(Entries showing where items appear)
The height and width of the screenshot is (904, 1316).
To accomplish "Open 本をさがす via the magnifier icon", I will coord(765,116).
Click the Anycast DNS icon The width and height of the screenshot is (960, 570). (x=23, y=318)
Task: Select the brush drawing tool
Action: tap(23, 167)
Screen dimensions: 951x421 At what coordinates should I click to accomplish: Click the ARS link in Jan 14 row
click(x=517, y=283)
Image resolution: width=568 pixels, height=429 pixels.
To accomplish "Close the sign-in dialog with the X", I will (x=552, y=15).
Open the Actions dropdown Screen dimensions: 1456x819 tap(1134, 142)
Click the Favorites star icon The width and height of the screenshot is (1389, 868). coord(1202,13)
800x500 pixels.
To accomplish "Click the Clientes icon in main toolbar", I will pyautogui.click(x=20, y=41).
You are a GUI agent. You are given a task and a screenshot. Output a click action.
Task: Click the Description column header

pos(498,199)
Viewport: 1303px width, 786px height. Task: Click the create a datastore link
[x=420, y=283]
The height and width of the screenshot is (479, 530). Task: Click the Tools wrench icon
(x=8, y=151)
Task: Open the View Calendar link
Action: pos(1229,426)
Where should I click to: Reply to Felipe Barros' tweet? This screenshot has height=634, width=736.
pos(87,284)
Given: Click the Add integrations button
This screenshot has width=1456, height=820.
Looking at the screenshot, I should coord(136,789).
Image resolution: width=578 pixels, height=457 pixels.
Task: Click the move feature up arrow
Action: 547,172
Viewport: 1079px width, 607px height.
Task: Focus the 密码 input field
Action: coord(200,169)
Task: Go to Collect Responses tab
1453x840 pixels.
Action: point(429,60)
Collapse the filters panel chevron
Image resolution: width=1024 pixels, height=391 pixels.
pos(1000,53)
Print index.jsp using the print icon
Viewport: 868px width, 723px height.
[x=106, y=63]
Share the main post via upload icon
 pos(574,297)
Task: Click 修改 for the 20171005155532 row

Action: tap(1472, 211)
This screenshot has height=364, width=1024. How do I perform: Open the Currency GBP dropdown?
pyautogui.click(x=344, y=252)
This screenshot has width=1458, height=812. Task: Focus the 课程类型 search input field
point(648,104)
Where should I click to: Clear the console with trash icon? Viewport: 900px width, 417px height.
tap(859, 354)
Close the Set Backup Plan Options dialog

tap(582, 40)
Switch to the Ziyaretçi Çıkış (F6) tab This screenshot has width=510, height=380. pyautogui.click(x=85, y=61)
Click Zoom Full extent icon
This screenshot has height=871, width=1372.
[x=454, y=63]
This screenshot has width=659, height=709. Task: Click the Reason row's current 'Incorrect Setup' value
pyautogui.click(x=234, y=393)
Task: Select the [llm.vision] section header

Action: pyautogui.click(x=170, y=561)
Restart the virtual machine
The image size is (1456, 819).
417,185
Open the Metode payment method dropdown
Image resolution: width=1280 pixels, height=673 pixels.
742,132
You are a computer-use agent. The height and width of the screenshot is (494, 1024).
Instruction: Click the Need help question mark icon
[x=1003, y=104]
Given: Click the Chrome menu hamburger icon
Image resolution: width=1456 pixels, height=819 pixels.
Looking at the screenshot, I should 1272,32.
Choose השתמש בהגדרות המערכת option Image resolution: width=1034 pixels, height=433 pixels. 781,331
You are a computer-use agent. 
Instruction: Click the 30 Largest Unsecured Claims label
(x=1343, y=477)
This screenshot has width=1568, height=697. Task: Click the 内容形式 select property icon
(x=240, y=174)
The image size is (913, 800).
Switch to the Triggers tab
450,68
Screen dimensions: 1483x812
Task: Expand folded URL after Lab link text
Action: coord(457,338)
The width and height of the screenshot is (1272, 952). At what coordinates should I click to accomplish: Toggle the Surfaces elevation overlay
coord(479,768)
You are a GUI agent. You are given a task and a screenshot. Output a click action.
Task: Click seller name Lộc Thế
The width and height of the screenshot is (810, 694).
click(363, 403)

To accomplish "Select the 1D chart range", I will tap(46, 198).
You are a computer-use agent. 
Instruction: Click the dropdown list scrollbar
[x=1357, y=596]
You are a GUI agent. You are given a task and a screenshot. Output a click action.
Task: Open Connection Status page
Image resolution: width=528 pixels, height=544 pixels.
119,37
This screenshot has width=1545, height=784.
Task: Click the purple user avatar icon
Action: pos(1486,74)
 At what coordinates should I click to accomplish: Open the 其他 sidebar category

**PROBLEM DETAILS**
Copy out, word for word, the records starting at the line that contains "The image size is (913, 800)." and ending at the line that contains "coord(479,768)", both included.

**RESULT FOR THIS TASK**
The image size is (913, 800).
Switch to the Triggers tab
450,68
Screen dimensions: 1483x812
Task: Expand folded URL after Lab link text
Action: coord(457,338)
The width and height of the screenshot is (1272, 952). At what coordinates should I click to accomplish: Toggle the Surfaces elevation overlay
coord(479,768)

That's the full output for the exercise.